Li’s voice is as enchanting as ever, but I Never Learn just misses the high bar set by its predecessors. It can’t be the noticeably sparser arrangements — though I Never Learn lacks the booming percussion of Wounded Rhymes or the bright production quirks of Youth Novels, Li has never been one to depend on whatever happens in the studio. (Li’s longtime collaborator Bjørn Yttling, of Peter Bjorn and John fame, returns for the majority of production duties.) In fact, she excels at writing songs that work just as well stripped down as they do dressed up. Her weapons of choice on I Never Learn — acoustic guitars and piano chords that sound like they were hammered out in love-scorned fury — are appropriate for her most vulnerable album to date; she can barely get the words out on the final chorus of “Love Me Like I’m Not Made of Stone.”

It can’t be the subject matter, either. On her debut, Li alternated between youthful naiveté and coming-of-age confidence as she tiptoed around pain, while Wounded Rhymes explored turning that pain into power when it all fell apart. I Never Learn, by contrast, has a less complicated relationship with sadness — straight heartbreak, no chaser — and its best material lets it rip with the drama. “Gunshot” compares a toxic relationship to a fatal head injury over snare drums meant to sound like fired bullets (not a new trick by any means, but producer Greg Kurstin deserves props for doing so without being too distracting). On “No Rest for the Wicked,” her whimperings about loneliness are endearingly pathetic. By design, I Never Learn is not supposed to be fun.

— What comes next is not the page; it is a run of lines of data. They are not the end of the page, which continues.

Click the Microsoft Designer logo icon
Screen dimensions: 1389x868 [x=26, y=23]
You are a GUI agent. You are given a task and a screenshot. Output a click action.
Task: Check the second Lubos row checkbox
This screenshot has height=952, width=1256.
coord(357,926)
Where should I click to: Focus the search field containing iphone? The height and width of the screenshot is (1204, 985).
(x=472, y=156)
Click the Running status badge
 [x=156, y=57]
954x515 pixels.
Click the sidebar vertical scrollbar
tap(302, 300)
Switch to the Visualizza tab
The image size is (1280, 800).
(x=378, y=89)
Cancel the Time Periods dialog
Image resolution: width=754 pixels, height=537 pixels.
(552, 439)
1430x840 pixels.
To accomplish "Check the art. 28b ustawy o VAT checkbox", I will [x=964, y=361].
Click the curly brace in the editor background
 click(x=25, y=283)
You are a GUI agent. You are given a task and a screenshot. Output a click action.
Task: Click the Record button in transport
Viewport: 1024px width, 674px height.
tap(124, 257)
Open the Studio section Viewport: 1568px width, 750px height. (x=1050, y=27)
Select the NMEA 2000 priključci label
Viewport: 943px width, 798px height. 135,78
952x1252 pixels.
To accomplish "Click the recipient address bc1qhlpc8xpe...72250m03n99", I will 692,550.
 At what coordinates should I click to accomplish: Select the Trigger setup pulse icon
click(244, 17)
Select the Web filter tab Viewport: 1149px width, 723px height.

But the simplest and most likely answer to why I Never Learn is at times underwhelming is probably the least interesting: The songs as a whole just aren’t her best work to date; the hooks aren’t as crisp and the melodies aren’t as memorable. That’s fine — it happens to even the best musicians — but it’s almost cause for concern considering Li’s stated goal for the album was to showcase her songwriting abilities, not her pop star potential (as if, in 2014, the two were somehow mutually exclusive). If this is the album she feels she has to write to gain greater credibility, that’s unfortunate; if this is just a weaker link in an artist’s otherwise impressive catalog, that’s understandable. The good news is that, if I Never Learn’s title is any indication, she always runs back to her old ways.